• _Task directions_
Switch every "dropdown" to "menu" in the records from the line with "626x466 pixels. At" up to and including the line with "Action: (x=271, y=267)", then write out only those lines with nothing else altered.

## BEGIN Given data

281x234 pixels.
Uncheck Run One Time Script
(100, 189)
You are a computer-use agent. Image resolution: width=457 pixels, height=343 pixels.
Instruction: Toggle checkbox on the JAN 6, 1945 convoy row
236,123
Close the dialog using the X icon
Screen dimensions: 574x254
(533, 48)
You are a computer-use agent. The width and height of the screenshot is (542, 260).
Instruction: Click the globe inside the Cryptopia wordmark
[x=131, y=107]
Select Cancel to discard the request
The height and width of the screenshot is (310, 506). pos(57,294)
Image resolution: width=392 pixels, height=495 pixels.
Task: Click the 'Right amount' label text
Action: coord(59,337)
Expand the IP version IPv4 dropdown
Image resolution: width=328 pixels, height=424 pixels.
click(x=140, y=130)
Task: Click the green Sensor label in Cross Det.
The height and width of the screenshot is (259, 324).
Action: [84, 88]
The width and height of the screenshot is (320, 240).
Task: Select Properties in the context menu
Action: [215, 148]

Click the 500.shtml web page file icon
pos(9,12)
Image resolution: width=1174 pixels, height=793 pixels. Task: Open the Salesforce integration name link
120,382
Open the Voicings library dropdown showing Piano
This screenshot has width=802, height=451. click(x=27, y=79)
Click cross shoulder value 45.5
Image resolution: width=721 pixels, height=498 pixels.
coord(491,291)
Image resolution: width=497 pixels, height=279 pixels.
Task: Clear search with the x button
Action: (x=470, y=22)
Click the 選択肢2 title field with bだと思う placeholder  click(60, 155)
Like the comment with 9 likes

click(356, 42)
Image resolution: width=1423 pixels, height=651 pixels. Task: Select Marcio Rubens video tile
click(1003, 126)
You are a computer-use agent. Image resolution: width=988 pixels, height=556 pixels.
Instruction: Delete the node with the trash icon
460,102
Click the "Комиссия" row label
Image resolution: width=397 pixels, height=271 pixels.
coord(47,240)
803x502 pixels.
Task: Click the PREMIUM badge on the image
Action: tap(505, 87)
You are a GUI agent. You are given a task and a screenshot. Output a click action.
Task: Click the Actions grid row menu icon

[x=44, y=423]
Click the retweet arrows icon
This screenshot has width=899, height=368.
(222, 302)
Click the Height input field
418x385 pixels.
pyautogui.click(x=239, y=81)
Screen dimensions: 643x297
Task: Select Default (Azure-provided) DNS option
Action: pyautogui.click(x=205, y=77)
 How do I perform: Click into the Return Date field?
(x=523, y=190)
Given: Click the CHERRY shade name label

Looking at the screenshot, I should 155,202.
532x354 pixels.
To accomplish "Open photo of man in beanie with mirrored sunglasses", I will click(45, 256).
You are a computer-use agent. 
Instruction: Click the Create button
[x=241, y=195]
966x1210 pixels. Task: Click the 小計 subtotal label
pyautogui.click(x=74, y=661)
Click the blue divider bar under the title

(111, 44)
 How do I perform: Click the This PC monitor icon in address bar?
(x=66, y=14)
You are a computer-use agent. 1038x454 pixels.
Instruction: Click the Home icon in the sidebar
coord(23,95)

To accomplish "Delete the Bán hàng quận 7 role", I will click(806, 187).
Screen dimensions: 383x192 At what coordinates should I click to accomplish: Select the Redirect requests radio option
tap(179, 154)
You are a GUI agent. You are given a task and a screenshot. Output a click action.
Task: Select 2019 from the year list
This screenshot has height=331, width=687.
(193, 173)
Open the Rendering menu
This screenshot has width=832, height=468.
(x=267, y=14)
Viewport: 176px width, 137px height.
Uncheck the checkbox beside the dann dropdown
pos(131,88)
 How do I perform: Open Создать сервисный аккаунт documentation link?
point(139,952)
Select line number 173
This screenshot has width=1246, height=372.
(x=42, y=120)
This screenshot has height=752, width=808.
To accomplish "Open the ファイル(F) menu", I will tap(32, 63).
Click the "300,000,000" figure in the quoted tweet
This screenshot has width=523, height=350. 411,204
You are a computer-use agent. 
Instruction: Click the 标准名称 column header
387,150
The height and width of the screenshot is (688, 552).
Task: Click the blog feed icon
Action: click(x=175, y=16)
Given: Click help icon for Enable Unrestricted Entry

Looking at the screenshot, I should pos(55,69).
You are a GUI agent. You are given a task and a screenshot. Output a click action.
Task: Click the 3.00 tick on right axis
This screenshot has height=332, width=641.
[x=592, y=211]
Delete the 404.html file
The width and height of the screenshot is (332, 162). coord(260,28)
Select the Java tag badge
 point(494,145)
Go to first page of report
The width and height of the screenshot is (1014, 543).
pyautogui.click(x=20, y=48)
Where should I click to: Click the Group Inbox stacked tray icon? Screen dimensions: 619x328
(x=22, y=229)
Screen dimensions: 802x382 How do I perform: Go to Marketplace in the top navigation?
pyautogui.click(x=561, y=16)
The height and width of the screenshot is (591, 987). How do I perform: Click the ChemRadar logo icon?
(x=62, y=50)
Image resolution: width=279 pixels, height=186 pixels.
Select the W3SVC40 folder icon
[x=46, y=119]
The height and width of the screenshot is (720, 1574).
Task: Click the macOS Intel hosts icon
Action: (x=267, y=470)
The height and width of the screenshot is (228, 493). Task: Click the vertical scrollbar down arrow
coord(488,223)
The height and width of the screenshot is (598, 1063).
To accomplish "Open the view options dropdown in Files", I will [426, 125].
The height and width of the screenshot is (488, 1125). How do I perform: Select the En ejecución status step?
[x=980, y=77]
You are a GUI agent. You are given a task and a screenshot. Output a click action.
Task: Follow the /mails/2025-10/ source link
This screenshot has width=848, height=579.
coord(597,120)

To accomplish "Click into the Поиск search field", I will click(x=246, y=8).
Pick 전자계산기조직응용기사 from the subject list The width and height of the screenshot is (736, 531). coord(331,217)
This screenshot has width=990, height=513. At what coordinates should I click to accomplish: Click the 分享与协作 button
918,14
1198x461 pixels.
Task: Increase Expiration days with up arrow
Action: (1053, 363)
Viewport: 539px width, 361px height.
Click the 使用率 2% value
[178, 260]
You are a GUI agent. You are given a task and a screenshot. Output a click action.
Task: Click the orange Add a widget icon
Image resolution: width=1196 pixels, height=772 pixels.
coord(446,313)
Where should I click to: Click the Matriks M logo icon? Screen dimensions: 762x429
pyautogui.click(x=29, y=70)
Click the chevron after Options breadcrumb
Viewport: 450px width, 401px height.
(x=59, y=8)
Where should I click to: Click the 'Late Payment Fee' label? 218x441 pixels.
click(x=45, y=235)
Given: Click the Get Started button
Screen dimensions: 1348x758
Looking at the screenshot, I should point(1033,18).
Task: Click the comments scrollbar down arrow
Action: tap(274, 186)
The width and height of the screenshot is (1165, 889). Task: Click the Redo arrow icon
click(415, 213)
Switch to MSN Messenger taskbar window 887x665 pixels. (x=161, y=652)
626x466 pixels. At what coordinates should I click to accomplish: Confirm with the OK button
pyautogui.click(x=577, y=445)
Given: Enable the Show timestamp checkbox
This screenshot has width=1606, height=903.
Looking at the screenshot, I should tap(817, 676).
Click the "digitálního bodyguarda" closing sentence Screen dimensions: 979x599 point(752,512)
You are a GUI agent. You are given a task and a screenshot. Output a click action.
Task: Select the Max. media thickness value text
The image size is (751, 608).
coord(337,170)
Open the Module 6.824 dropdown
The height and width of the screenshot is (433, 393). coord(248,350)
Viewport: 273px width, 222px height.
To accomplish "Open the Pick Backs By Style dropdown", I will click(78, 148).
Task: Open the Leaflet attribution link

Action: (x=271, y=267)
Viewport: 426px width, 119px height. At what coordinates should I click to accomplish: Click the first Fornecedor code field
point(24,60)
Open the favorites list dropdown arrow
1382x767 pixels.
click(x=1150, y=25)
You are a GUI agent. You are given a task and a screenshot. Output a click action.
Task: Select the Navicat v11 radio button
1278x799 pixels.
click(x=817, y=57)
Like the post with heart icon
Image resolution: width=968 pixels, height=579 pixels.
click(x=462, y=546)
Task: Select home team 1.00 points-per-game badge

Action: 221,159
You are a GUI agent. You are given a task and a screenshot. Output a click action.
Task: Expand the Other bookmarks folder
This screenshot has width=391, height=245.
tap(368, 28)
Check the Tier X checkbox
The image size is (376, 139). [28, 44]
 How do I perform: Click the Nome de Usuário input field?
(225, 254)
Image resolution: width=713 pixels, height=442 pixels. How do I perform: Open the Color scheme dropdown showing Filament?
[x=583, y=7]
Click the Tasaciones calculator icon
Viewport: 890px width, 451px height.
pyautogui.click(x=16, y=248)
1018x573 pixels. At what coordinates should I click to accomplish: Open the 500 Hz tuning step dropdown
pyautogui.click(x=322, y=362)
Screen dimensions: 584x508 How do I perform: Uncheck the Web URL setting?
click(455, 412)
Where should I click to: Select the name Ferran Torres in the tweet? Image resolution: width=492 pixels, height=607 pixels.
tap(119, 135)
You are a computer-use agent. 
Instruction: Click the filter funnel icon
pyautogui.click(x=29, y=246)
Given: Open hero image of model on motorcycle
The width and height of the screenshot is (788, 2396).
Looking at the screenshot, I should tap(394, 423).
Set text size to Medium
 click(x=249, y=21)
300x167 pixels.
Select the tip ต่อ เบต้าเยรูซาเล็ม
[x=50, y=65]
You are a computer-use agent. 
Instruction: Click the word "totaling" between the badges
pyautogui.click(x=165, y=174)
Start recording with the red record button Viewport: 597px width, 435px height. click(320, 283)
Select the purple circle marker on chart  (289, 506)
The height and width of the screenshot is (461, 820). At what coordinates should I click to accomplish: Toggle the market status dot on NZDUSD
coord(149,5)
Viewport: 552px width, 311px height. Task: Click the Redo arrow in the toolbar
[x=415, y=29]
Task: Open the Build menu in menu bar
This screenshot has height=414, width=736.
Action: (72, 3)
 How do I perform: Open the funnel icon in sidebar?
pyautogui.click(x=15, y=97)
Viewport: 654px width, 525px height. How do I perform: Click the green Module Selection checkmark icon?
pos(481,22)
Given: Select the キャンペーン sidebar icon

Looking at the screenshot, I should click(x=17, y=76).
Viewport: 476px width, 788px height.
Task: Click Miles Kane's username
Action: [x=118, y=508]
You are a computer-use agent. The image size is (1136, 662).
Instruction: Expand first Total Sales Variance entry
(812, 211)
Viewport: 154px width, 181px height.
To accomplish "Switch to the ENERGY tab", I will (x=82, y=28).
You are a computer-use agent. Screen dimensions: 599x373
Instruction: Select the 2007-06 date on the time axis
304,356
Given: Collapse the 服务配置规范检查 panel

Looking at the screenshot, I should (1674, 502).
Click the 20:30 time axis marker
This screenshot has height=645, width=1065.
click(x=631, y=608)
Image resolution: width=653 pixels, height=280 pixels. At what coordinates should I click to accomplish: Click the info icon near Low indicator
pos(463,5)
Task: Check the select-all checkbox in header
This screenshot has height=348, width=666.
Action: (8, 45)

## END Given data

• _Result for this exercise_
626x466 pixels. At what coordinates should I click to accomplish: Confirm with the OK button
pyautogui.click(x=577, y=445)
Given: Enable the Show timestamp checkbox
This screenshot has width=1606, height=903.
Looking at the screenshot, I should tap(817, 676).
Click the "digitálního bodyguarda" closing sentence Screen dimensions: 979x599 point(752,512)
You are a GUI agent. You are given a task and a screenshot. Output a click action.
Task: Select the Max. media thickness value text
The image size is (751, 608).
coord(337,170)
Open the Module 6.824 menu
The height and width of the screenshot is (433, 393). coord(248,350)
Viewport: 273px width, 222px height.
To accomplish "Open the Pick Backs By Style menu", I will click(78, 148).
Task: Open the Leaflet attribution link

Action: (x=271, y=267)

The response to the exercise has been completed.